| Excerpt |
%%
• Thanks to Damian Harvey for giving me an idea for today’s Blog. It’s quite hard keeping up this blog-a-day thing. Damian noted on Facebook that he’d spent the day driving his kids to and fro to some music event in Leeds. He wondered if parents drove their kids to Woodstock in the 60s.

    Well, of course they didn’t. Nowadays the parents are more likely to join the kids at the gig! Going to festivals was a generational rebellion thing.

    Somehow, when I was 15, I managed to get my parents to let me go off to the last Great Free Festival in WIndsor Great Park with my mate Godfrey, to meet up with our gang, who were also travelling in pairs. It took us all day to hitch from Bedford to Slough where we caught the local train to Windsor.

    The town was heaving with the unwashed. Queues of hippies lined the streets to get into the toilets under the town hall where Prince Charles and Camilla were later married. I didn’t have a tent, just a sleeping bag wrapped up in a tarpaulin.
%%
| Given information |
%%
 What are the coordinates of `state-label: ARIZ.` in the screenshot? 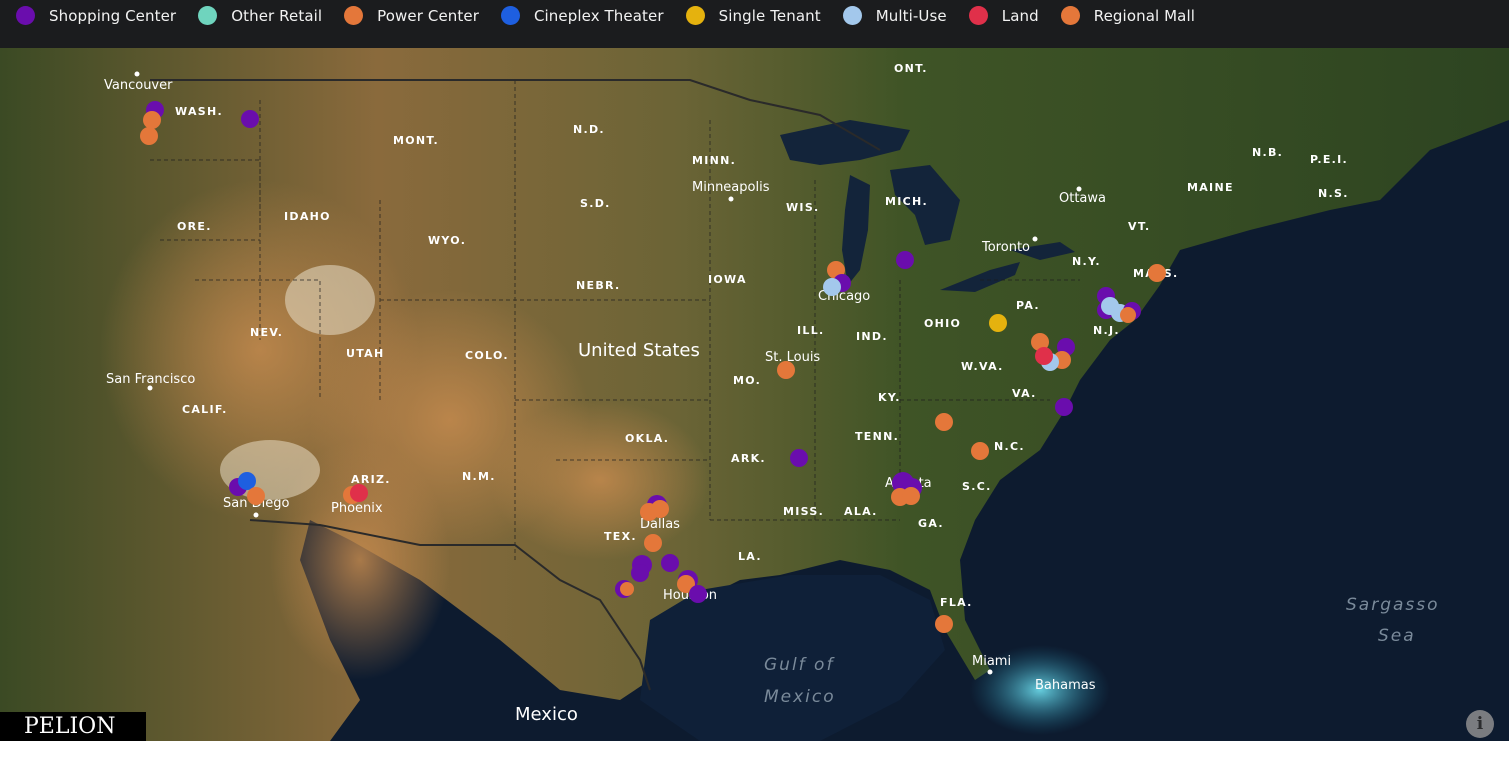 It's located at (371, 480).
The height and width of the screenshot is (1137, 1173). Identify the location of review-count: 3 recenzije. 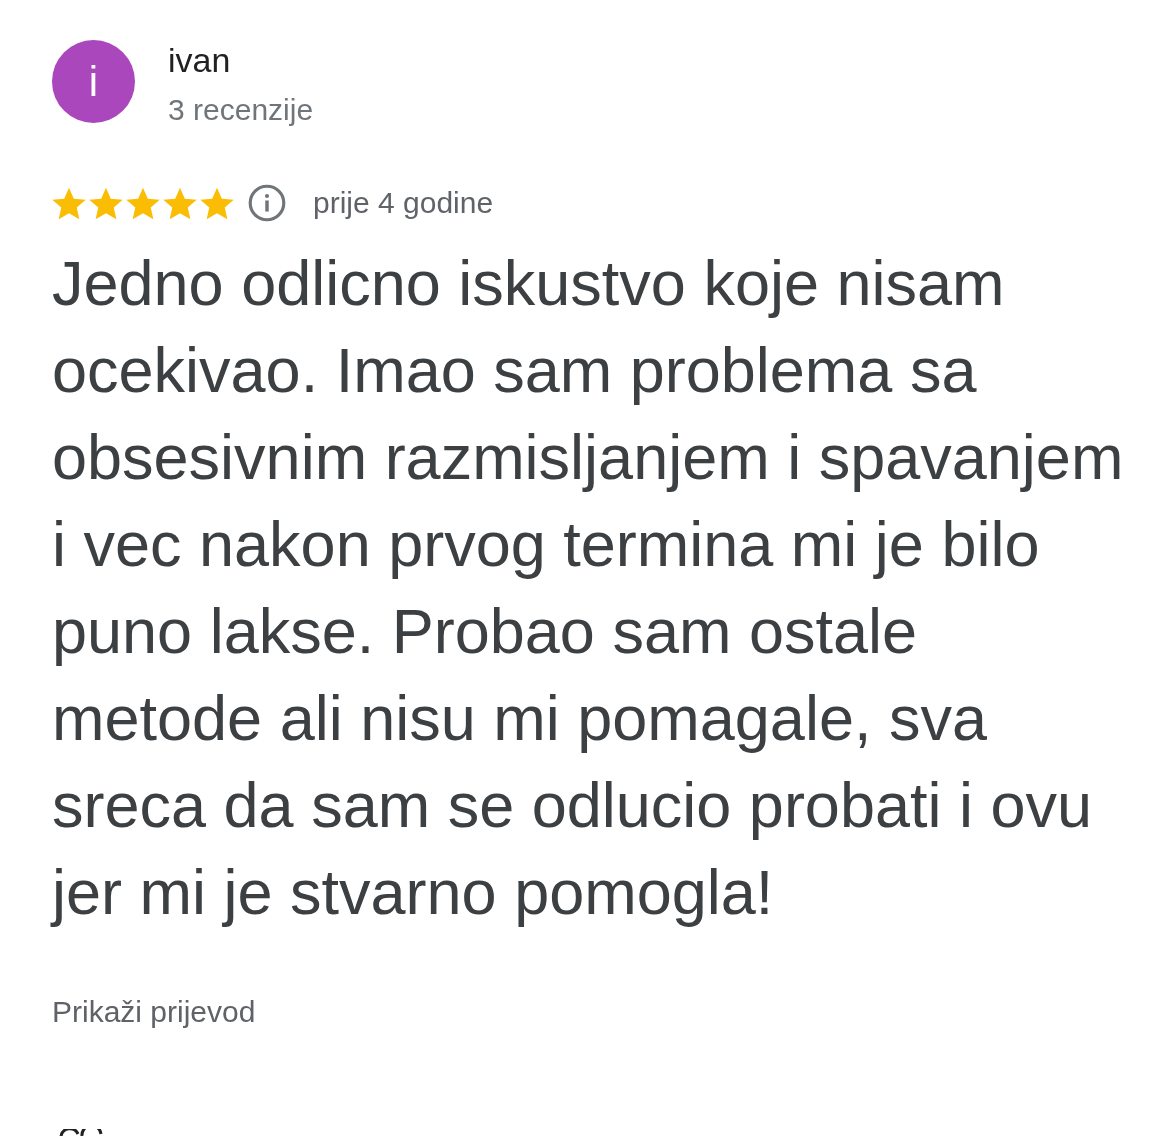
(241, 110).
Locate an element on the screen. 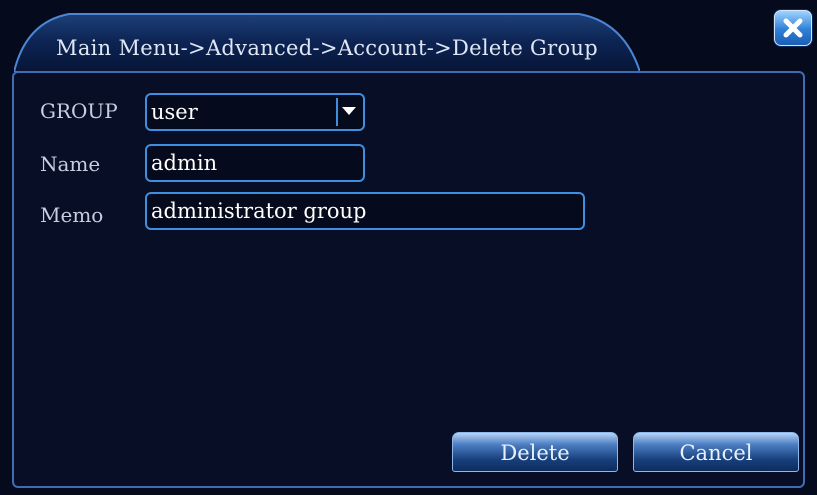 This screenshot has height=495, width=817. dropdown-arrow-icon is located at coordinates (349, 111).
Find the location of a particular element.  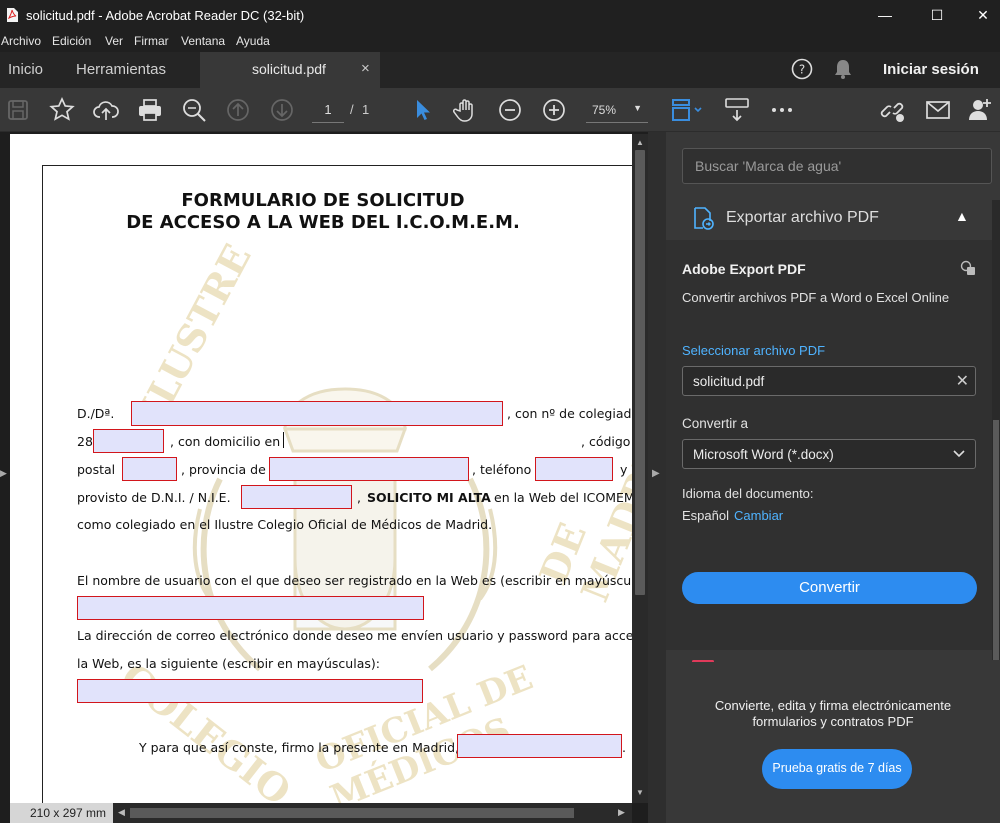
%%
| Required work |
Please rewrite the blog post, starting at "Somehow, when I" and ending at "train to Windsor.", with "my mate" changed to "my friend".

| Expected output |
Somehow, when I was 15, I managed to get my parents to let me go off to the last Great Free Festival in WIndsor Great Park with my friend Godfrey, to meet up with our gang, who were also travelling in pairs. It took us all day to hitch from Bedford to Slough where we caught the local train to Windsor.